I was playing with modifying the supported 3COM NICs to support larger than 128kB chips.
It's been a success so far, and seems to be functioning well with 256kB chips. I haven't tried with 4Mbit/512kB yet, and I don't remember the last time I've seen an 8Mbit [DIP] one. I need to add 28pin DIP and 32pin PLCC sockets yet - that should cover the whole 28F/29F family.
It will need some work for the 512kB chips to work. On <512kB chips, pin 1 is either Vpp or /RST, so it has to be high. On the 512k chips, it's A18, so it has to change. For now, I have a pullup on it, and a switch to the bankswitching latch(A18). So when the switch is open, there is no support for 512k chips, but smaller should be fine... I should be able to take care of this in software though.
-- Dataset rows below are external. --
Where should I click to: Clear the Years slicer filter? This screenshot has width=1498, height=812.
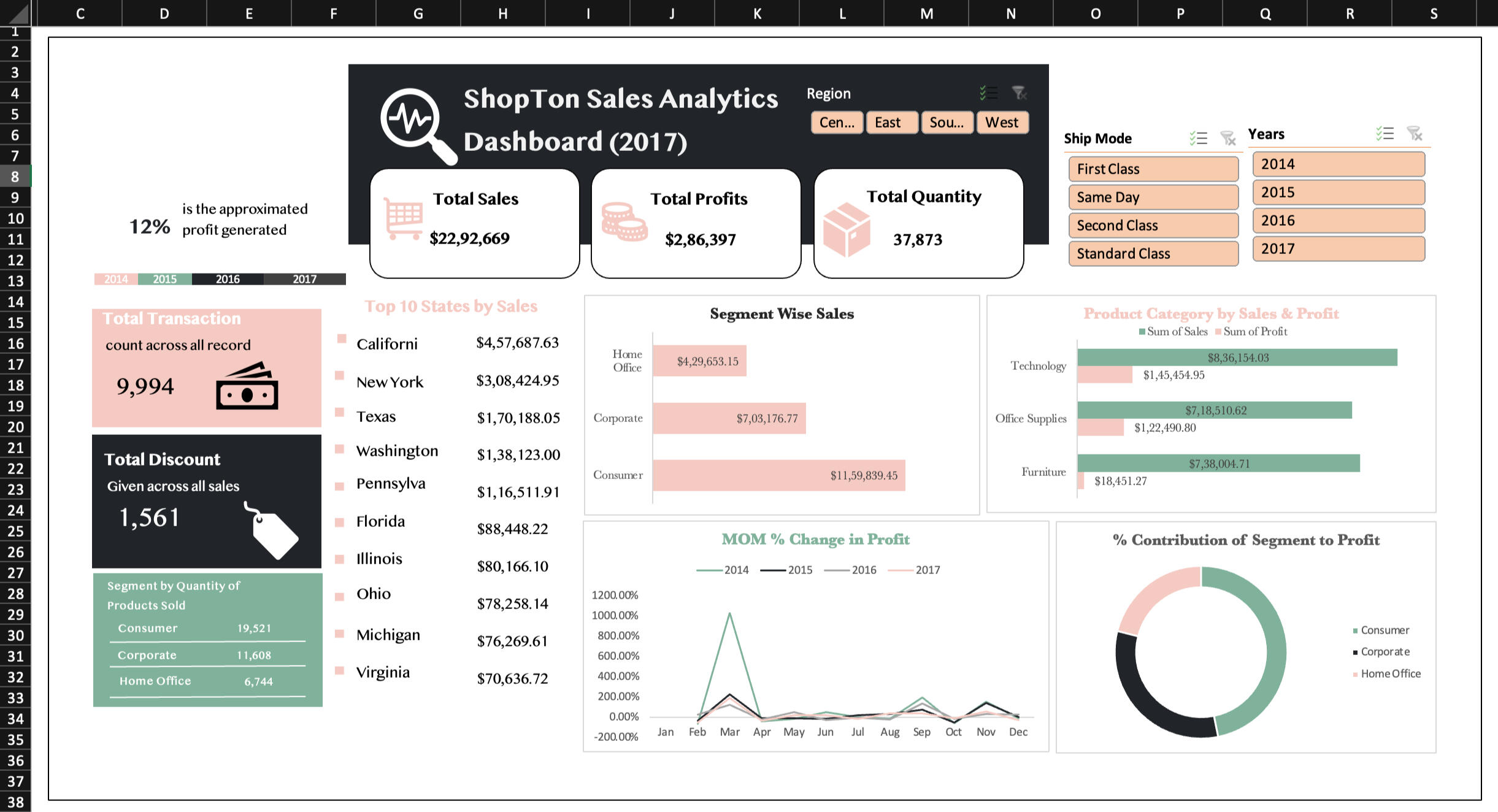[x=1415, y=134]
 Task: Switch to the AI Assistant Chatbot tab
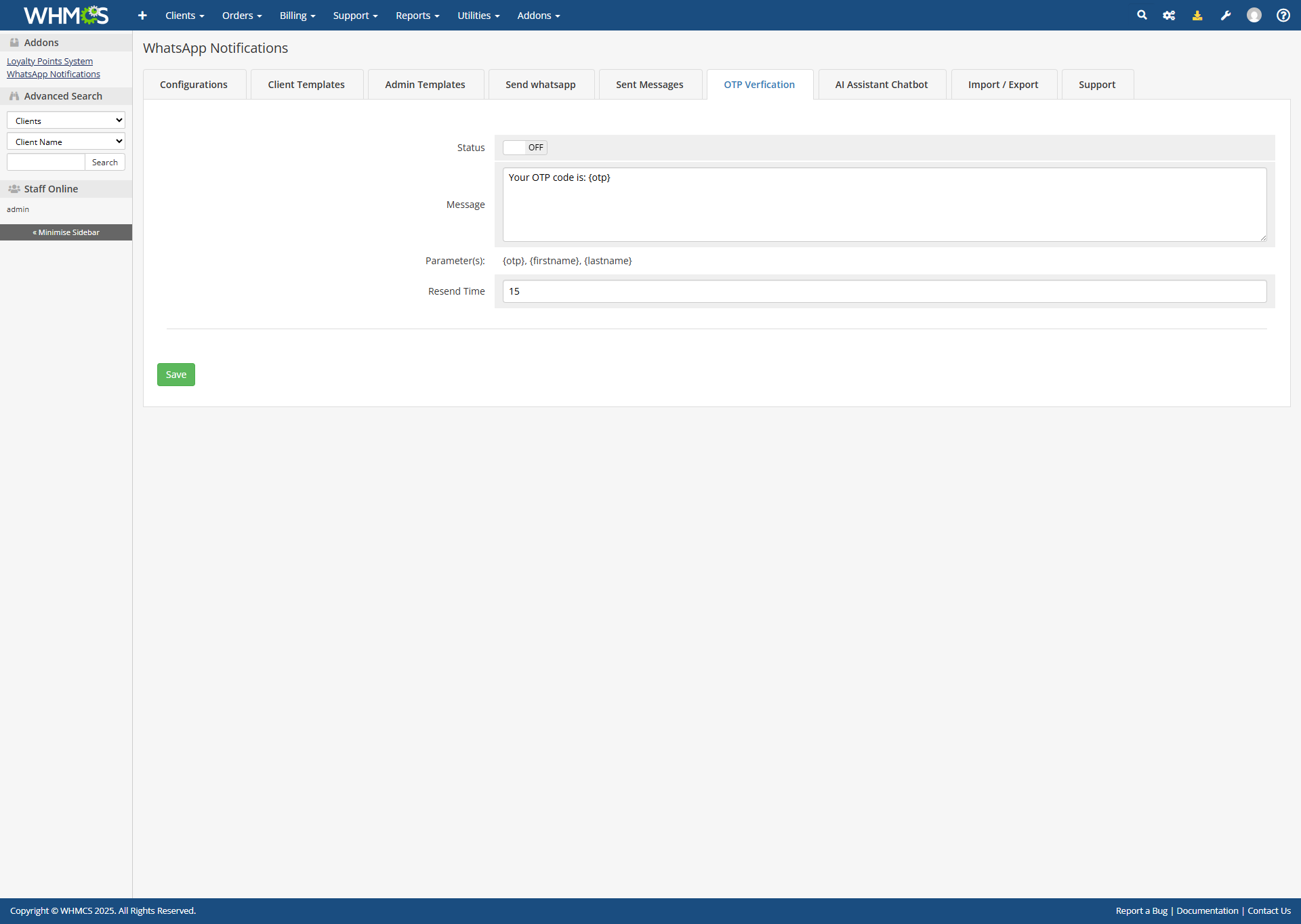coord(881,85)
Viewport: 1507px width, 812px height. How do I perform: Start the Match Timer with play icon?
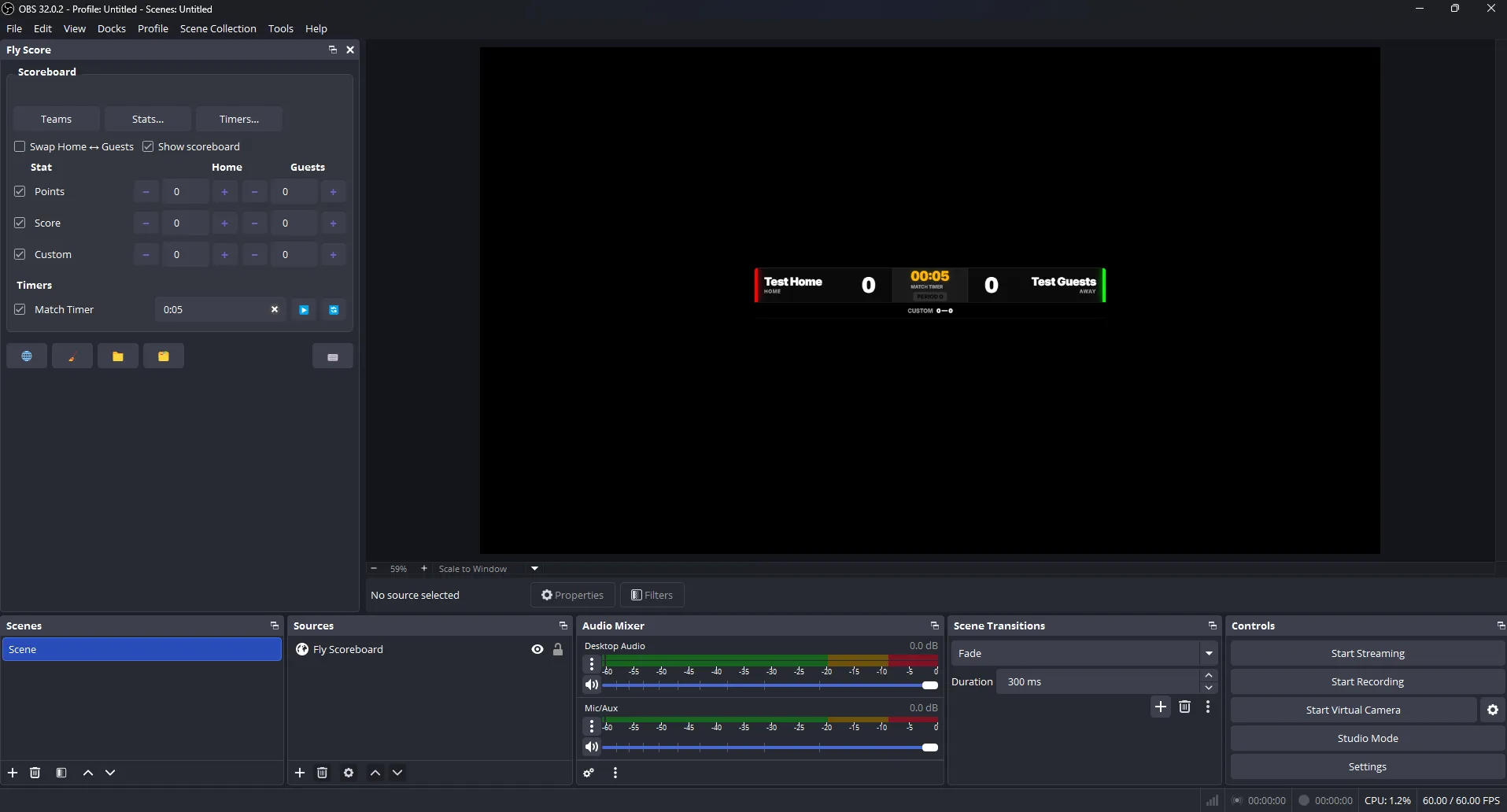tap(304, 310)
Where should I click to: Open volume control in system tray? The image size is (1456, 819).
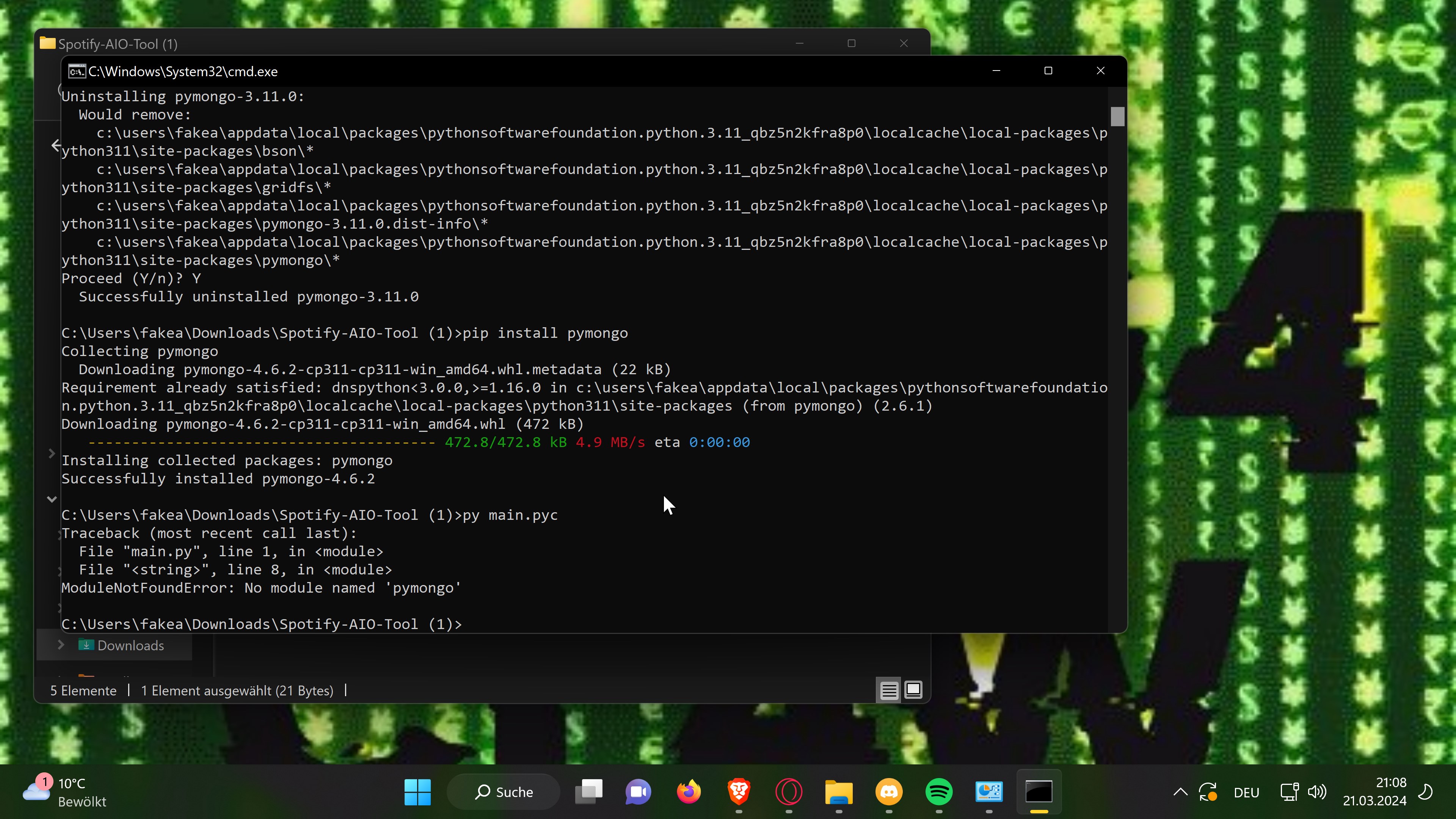[1316, 792]
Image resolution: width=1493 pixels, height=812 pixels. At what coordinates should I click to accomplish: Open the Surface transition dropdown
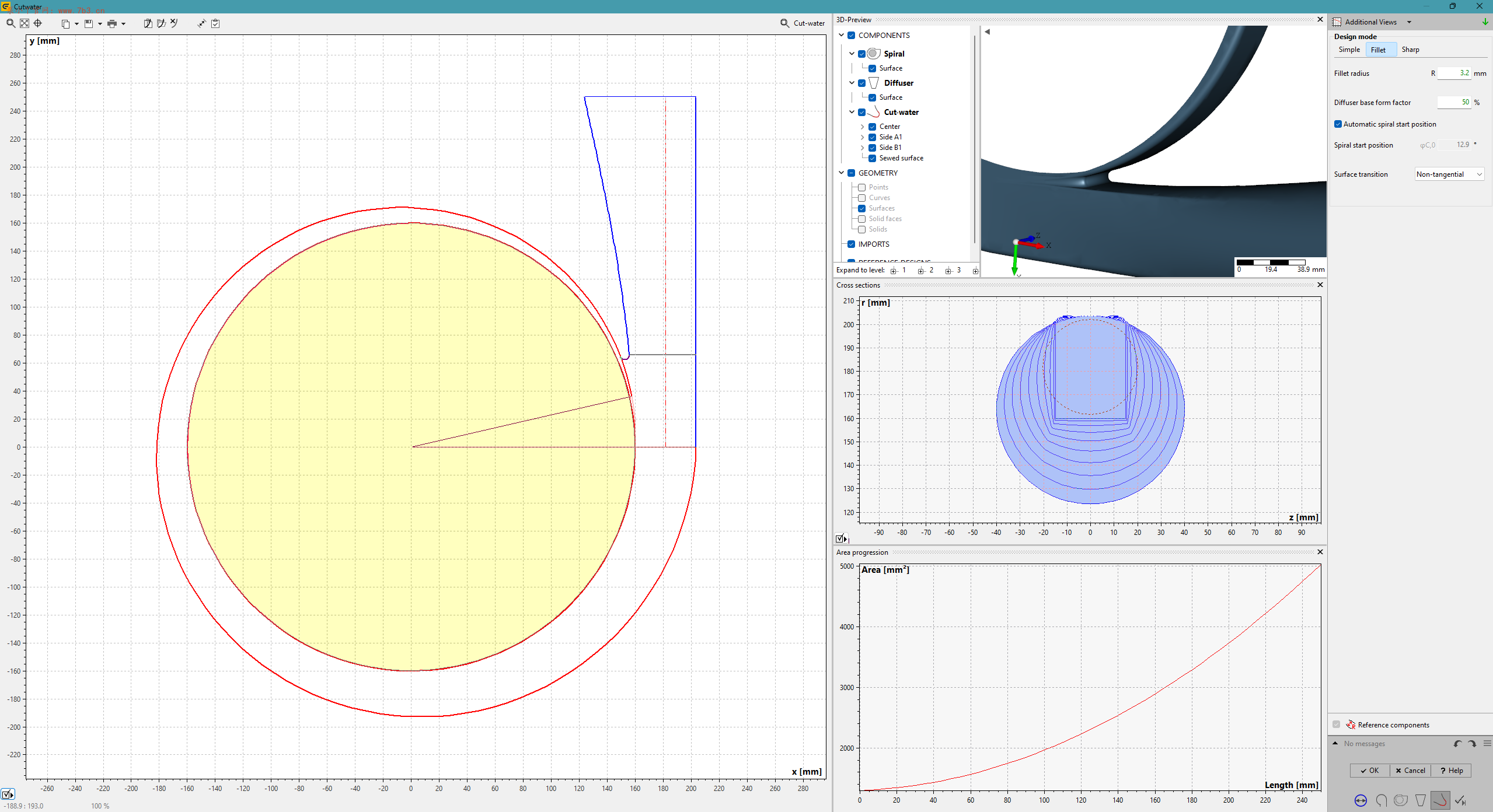pyautogui.click(x=1449, y=174)

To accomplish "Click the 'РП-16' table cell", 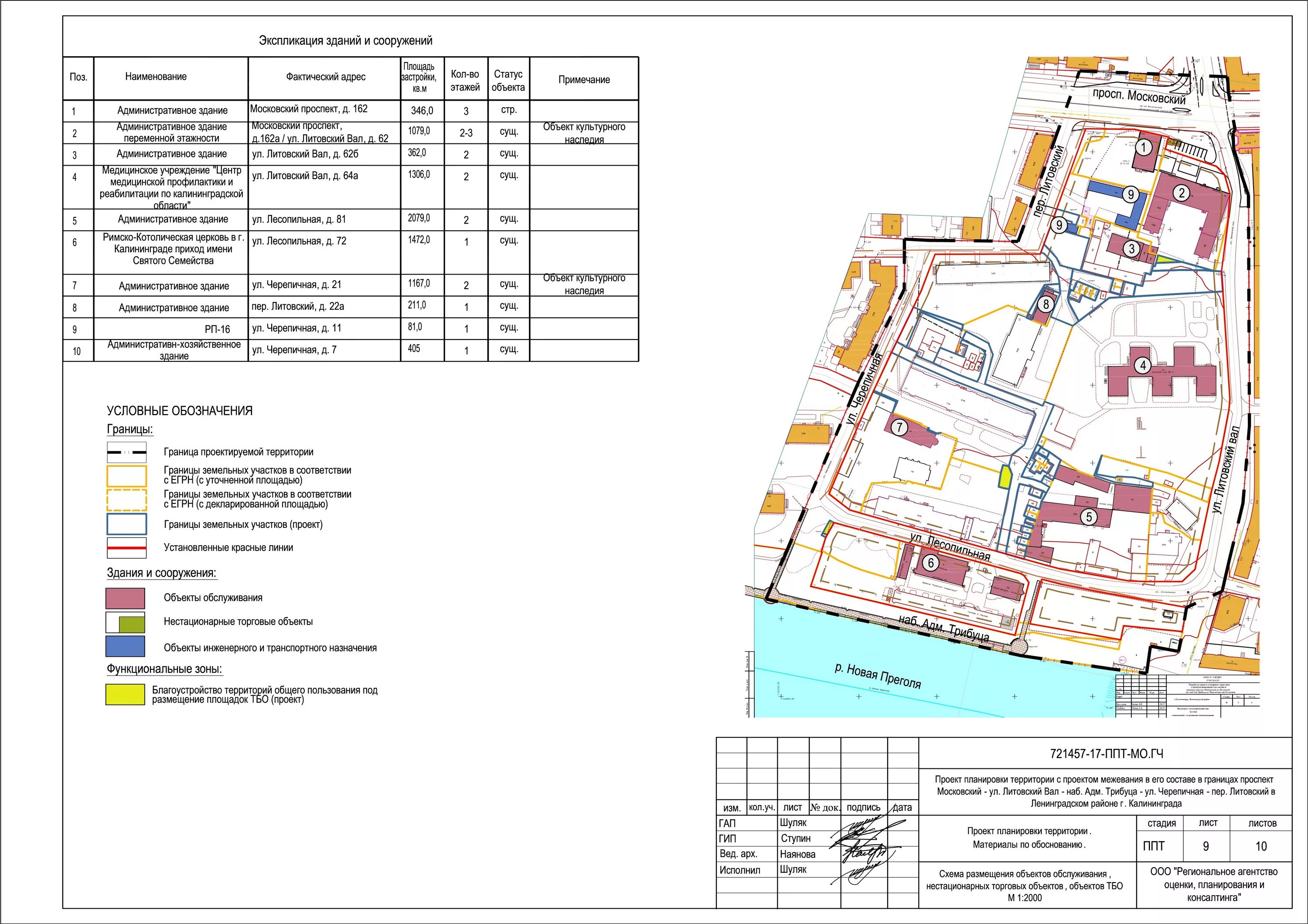I will pos(217,330).
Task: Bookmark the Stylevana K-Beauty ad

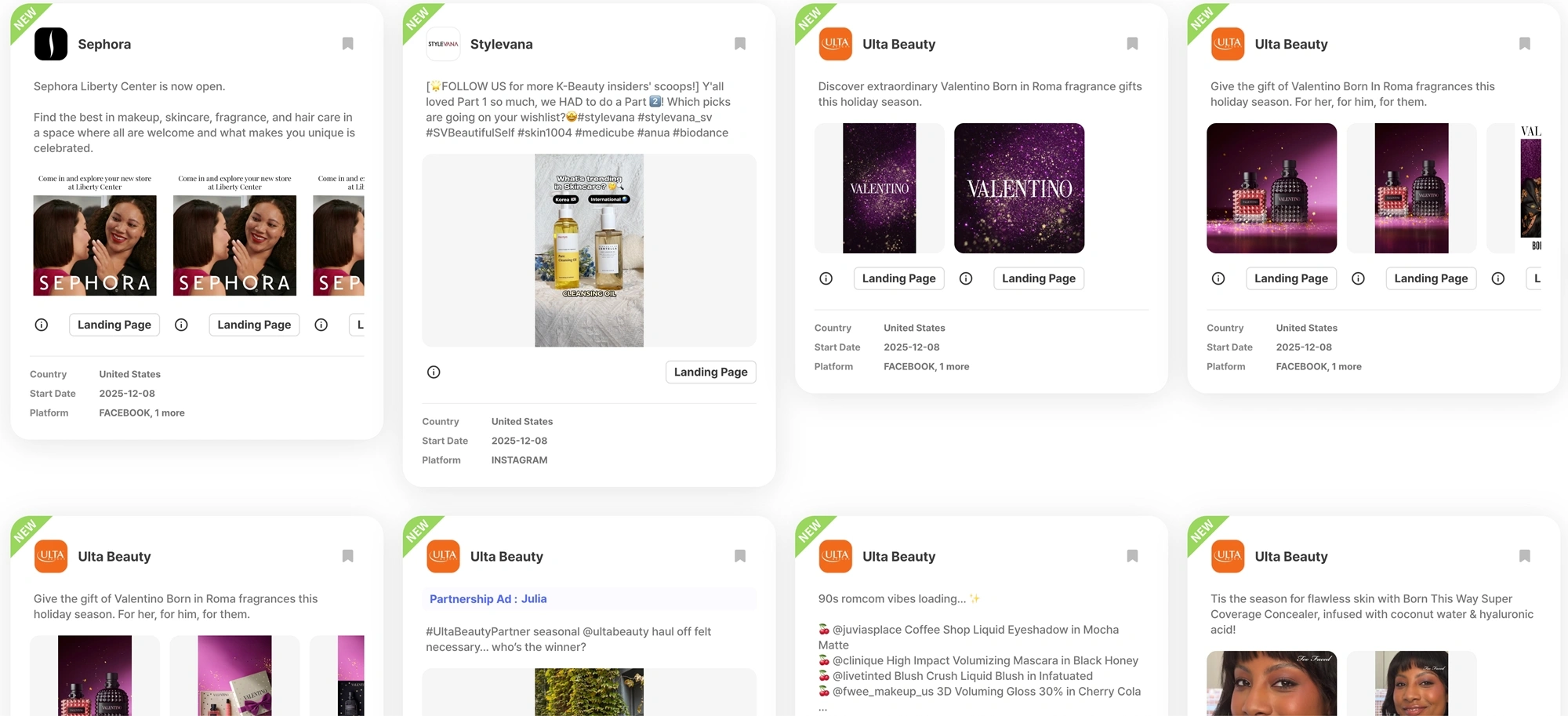Action: click(740, 43)
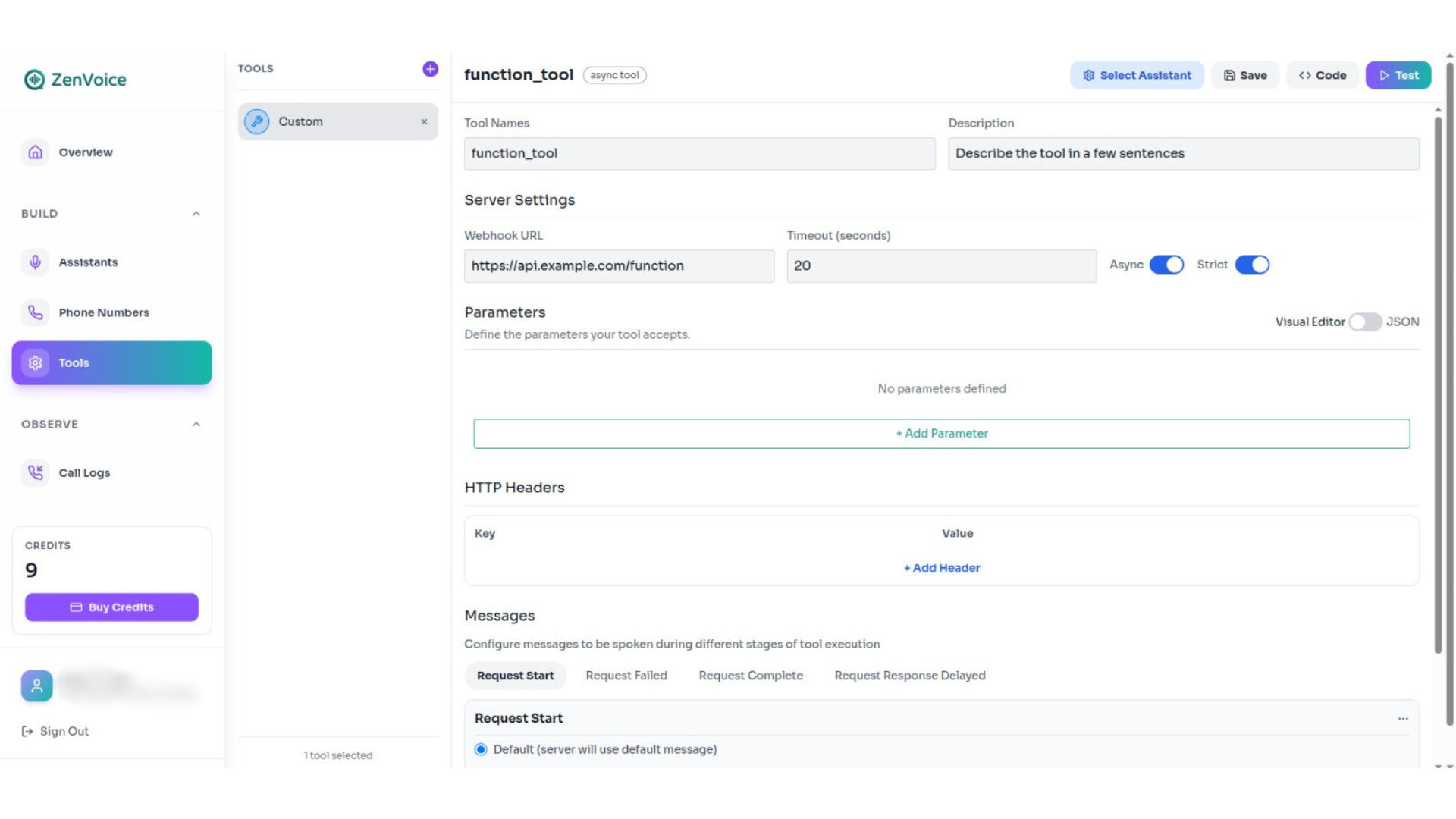Switch to Request Failed tab
This screenshot has width=1456, height=819.
(x=626, y=675)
I guess just have it turn the line on at init, and drop it if the probe determines a 512k+ chip.
There's only a few bits of the latch used, so the others can be used for general purpose outputs. Right now I have two of the bits tied to LEDs, and the code set to turn on one or the other, depending whether it is in a write or read routine. With some hardware work, off the other outputs - I should be able to switch higher voltages to Vpp for the 27xxxx EPROM, I hope, but that's for another day.
Here's a photo of the current card. Not very pretty, but once I get the kinks out, I should be able to get some (much smaller) add-on PCBs made, that will just plug into the stock plug on the NIC.
http://electrontube.org/3com_mod/etherlink_mod.jpg
Schematic, as is: http://electrontube.org/3com_mod/current_sm.png
Schematic (minimalistic version): http://electrontube.org/3com_mod/minimal_sm.png
Code changes: http://electrontube.org/3com_mod/3comhack.diff
I think for the demo board, Maybe I'll add another decoder and an 8255.. then I'll have 3 bytes of GPIO - for whatever.
Schematics, pictures, etc, related to this are CC-SA if you want them for anything. Anyways, any ideas, comments, criticism, etc, would be welcome :-)
-Mark
Oh yeah - one thing I've noticed, after read, write, or erase, the shutdown routine is called, but it *isn't* called after a probe. (on 3com NICs at least). Is that correct behaviour..? I noticed this, because the latch leaves LEDs on after a probe, but not after R/E/W (the shutdown function clears the bankswitching latch).